▸ **Task to carry out**:
In the records below, find each line with "chart" and copy it.

Items from a dataset:
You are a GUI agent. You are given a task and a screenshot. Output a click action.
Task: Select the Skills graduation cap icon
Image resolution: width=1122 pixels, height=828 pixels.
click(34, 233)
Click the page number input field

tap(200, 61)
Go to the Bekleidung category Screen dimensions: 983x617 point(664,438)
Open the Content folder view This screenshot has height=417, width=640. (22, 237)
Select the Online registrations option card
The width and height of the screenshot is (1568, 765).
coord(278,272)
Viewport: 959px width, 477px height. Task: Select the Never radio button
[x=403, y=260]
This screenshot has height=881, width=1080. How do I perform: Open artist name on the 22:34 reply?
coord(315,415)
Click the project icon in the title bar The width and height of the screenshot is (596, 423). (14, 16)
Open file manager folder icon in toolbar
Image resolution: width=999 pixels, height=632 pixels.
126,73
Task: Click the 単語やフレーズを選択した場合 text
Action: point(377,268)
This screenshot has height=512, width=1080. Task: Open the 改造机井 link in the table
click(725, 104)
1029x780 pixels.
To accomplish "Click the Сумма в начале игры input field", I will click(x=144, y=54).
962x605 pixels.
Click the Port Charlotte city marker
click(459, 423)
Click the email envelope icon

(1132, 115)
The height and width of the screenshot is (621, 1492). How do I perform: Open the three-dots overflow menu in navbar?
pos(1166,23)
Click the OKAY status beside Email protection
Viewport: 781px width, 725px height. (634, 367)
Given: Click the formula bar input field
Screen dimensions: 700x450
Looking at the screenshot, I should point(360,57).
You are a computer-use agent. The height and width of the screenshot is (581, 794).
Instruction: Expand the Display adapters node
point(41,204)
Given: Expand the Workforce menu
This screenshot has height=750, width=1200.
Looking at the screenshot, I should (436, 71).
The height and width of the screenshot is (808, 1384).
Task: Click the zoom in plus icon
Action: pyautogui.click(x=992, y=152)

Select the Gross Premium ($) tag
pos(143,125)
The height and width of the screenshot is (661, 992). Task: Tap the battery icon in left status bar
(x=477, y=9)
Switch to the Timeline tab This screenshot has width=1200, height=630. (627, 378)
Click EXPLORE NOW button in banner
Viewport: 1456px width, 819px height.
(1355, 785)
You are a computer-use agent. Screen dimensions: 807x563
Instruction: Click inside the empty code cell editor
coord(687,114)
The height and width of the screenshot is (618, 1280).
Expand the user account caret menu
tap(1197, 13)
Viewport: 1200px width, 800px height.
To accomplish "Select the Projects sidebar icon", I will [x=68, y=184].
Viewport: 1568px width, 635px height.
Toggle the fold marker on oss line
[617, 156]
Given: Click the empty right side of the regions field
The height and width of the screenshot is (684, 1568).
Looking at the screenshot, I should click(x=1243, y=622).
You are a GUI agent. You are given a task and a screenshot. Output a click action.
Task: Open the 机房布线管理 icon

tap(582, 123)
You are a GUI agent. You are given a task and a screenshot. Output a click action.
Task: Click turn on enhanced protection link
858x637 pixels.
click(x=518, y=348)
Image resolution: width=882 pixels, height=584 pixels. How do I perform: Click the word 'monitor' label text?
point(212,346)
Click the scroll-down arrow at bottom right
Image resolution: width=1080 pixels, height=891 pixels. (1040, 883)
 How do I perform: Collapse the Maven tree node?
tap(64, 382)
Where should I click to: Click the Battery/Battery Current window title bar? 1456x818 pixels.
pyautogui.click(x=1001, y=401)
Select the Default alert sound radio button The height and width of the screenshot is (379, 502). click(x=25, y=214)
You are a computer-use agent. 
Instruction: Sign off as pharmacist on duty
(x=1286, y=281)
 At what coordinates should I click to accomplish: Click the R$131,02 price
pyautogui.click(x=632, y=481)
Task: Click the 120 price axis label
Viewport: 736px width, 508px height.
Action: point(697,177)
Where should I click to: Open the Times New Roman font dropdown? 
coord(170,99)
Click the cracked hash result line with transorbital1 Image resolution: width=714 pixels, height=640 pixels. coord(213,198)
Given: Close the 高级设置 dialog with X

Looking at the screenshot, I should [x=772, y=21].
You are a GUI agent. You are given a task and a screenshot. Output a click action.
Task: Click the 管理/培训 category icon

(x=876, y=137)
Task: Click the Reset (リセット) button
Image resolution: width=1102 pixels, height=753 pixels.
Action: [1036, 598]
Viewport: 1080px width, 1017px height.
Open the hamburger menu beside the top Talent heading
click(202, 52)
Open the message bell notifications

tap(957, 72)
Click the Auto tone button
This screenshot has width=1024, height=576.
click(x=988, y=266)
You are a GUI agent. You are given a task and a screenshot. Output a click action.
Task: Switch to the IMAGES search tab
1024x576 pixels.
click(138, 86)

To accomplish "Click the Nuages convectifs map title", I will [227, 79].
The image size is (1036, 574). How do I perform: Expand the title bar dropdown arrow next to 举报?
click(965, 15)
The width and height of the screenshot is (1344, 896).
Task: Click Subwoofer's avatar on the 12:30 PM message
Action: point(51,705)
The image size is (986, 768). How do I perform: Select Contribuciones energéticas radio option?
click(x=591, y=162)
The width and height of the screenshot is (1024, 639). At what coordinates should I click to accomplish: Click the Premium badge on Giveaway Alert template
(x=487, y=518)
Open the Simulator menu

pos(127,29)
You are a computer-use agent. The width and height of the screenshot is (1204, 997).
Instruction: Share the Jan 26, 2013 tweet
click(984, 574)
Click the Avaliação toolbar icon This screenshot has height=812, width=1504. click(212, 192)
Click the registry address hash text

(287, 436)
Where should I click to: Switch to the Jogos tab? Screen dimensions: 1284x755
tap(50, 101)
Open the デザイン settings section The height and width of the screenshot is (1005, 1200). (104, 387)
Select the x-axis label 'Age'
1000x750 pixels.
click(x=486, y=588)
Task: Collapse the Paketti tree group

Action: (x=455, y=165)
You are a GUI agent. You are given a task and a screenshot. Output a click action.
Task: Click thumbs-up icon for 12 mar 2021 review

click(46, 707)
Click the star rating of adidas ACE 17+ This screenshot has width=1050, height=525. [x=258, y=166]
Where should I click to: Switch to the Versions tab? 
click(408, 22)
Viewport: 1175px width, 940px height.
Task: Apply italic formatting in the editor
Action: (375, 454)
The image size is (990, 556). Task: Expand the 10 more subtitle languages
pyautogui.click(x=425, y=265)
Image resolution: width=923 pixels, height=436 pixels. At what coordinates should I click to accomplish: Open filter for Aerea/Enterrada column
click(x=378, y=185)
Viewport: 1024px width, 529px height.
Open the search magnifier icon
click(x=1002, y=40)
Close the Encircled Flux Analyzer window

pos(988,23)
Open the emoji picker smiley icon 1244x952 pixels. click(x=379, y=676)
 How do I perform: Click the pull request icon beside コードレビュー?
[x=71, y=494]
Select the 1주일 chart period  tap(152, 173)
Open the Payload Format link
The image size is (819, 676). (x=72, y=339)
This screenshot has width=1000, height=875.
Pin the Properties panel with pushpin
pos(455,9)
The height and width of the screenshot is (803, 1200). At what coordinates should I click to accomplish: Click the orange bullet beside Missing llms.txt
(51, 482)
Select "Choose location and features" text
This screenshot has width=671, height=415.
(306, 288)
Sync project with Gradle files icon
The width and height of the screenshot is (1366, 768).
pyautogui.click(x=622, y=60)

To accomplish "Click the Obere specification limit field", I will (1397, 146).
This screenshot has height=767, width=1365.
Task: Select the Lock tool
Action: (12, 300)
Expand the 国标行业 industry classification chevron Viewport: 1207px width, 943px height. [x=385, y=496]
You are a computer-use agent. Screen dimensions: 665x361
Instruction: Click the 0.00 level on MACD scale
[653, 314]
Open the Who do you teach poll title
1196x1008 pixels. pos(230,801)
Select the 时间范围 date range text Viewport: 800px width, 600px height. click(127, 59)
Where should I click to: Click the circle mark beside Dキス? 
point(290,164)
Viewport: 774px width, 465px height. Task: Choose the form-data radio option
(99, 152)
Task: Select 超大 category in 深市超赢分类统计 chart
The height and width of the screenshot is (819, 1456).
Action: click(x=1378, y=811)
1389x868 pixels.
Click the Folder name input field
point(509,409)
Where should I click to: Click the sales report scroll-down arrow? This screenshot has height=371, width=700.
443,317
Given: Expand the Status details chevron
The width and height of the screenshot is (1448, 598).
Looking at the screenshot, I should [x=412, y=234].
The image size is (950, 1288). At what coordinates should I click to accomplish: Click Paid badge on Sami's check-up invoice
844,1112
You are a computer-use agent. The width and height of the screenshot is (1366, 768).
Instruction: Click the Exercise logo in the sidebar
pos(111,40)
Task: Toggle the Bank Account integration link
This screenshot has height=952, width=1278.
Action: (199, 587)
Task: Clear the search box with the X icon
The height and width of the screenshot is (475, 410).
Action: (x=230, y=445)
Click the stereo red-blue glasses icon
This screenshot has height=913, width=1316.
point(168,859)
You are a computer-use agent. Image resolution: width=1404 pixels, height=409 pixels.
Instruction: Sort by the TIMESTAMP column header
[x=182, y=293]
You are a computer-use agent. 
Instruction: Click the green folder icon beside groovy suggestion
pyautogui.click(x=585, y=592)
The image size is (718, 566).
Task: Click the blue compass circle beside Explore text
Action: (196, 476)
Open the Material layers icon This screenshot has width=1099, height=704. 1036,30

▸ **Solution for this task**:
Select the 1주일 chart period  tap(152, 173)
Task: Select 超大 category in 深市超赢分类统计 chart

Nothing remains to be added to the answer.